US crude futures fluctuated Friday, as Federal Reserve Chairman Jerome Powell defended aggressive action to shield the economy as the coronavirus pandemic took hold. Prices surged at the close, with West Texas Intermediate oil settling 5.3% higher at $35.49 a barrel, after falling as much as 4% earlier in the day. Futures posted the biggest monthly jump in data going back to 1983.
Brent crude for July, which expires Friday, rose 4 cents to $35.33, closing below WTI for the first time since 2016. The global benchmark has rallied almost 40% this month. The more active August contract rose 5% to settle at $37.84.
Meanwhile, US President Donald Trump is poised to sign a measure that would punish Chinese officials for imprisoning more than one million Muslims in internment camps, as he looks to rebuke Beijing over its crackdown in Hong Kong and its response to the coronavirus. He has also discussed putting targeted sanctions and trade measures on China's financial sector.
More on the oil market:
As the fallout from crude's historic plunge continues, the Securities and Exchange Commission and the Commodity Futures Trading Commission have both opened probes into the $4.64 billion United States Oil Fund ETF.

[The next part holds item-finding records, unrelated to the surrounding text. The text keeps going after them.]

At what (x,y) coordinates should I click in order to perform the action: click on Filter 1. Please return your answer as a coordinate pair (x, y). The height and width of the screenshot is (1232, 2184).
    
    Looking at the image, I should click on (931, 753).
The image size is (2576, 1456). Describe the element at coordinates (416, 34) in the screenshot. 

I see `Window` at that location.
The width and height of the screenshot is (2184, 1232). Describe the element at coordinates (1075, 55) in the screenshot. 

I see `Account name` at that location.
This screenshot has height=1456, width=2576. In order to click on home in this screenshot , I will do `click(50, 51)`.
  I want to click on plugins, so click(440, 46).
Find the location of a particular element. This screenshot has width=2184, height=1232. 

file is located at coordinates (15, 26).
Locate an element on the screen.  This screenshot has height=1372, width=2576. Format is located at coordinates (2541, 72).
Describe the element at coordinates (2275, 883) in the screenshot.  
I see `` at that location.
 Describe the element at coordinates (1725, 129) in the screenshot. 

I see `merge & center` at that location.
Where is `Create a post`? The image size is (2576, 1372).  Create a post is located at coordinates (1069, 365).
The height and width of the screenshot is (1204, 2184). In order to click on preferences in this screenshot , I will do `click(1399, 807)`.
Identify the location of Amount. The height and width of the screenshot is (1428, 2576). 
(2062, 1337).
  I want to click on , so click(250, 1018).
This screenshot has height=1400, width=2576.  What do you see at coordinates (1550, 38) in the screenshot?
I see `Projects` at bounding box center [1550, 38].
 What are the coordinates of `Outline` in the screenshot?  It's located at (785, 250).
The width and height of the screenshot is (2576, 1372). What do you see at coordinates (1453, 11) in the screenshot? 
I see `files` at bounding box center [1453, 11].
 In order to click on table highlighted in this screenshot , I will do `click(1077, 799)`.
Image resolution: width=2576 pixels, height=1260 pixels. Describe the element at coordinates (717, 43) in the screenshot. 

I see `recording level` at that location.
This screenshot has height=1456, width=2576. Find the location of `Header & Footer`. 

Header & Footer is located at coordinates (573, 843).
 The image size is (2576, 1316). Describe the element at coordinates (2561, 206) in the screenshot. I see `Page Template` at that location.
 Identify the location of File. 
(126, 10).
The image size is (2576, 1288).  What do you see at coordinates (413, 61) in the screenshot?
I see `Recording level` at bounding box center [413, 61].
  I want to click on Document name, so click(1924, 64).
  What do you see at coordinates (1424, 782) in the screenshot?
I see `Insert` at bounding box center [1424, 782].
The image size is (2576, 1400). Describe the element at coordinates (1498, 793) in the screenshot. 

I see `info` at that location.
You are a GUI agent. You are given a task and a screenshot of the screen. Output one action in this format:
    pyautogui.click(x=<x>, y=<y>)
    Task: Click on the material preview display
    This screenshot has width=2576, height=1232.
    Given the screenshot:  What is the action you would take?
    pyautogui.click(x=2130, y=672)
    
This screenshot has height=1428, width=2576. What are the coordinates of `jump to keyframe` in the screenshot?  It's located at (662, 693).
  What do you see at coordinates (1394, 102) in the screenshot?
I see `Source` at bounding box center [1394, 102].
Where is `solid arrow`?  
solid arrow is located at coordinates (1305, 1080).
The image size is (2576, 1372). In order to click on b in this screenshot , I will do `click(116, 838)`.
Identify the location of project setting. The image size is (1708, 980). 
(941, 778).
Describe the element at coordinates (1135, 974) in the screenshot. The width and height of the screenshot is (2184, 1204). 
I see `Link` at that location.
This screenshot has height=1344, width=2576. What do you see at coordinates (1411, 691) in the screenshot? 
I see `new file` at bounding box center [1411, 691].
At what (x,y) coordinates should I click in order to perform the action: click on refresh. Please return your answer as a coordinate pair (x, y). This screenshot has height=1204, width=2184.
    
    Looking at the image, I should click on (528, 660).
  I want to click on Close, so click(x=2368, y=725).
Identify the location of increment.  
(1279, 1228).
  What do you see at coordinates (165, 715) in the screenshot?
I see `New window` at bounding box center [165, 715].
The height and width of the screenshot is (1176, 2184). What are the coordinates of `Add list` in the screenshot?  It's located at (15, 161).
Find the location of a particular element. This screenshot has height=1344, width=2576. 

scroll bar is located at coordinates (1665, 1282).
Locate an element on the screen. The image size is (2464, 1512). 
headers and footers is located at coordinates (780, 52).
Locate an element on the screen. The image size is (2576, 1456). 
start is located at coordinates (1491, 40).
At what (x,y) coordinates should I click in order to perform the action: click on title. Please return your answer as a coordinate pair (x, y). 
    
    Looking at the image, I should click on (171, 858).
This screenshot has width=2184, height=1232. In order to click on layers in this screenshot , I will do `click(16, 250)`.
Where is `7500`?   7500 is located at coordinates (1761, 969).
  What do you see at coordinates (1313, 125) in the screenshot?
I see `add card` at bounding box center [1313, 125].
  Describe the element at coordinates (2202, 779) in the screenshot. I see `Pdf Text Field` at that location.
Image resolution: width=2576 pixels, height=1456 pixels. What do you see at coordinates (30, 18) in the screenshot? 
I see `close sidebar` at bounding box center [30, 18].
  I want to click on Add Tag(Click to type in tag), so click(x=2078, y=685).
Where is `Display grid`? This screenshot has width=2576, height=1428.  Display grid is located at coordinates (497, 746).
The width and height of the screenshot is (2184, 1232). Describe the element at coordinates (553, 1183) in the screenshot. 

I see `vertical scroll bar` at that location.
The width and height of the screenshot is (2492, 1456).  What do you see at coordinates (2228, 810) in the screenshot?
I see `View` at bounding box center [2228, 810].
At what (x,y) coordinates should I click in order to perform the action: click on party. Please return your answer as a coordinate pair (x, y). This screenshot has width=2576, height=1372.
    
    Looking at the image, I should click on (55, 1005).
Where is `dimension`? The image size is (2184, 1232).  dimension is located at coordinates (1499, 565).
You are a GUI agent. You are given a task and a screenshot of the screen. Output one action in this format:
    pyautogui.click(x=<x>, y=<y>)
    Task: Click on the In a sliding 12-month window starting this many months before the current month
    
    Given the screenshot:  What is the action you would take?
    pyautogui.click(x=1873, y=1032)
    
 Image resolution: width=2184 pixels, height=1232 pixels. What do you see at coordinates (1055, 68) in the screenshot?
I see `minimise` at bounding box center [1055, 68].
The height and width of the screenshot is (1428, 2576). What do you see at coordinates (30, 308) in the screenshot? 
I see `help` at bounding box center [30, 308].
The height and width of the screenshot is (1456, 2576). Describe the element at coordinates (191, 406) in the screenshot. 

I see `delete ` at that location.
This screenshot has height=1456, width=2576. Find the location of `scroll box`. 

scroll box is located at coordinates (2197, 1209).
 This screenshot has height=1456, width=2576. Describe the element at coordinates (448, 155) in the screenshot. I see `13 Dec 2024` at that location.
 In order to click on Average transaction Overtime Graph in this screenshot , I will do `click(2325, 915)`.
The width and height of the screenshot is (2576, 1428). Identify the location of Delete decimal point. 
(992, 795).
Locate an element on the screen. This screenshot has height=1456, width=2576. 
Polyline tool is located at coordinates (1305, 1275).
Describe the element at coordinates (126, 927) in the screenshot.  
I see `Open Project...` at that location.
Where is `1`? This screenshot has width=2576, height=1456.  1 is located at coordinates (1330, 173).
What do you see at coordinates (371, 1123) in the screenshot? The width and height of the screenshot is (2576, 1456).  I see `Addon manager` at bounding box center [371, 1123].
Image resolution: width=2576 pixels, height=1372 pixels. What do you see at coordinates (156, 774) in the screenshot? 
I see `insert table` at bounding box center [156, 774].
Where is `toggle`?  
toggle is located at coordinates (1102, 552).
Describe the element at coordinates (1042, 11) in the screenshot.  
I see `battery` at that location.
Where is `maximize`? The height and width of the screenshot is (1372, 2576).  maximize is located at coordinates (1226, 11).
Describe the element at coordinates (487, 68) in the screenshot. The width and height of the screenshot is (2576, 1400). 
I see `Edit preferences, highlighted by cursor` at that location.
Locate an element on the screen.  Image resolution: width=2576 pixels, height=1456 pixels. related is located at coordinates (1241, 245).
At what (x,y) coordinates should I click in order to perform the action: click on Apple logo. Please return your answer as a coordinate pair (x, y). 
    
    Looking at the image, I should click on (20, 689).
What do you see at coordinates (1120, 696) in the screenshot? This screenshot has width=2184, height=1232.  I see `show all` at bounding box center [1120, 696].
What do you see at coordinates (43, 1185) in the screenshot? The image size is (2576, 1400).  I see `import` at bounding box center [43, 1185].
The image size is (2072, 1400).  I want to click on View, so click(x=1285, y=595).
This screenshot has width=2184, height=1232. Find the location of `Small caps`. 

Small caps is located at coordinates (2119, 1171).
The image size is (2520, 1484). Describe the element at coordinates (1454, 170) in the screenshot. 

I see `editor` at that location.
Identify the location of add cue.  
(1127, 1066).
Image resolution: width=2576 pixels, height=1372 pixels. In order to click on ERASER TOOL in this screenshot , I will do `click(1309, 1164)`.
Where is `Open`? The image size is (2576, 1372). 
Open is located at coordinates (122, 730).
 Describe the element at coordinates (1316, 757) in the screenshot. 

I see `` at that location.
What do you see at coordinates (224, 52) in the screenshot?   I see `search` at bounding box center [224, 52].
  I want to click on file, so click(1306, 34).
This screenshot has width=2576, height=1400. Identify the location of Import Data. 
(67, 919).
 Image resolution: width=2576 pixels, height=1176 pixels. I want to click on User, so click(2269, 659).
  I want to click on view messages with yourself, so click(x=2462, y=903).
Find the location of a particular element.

As China's demand recovery outpaces the rest of Asia, falling fuel exports from the refining giant are providing a much-needed buffer for other processors in the region still grappling with lowered consumption and poor margins.
An early look at Saudi Arabia's crude exports for May shows that historic production cuts have done little to squelch the kingdom's flood of oil to China, which is just getting back on its feet from the coronavirus.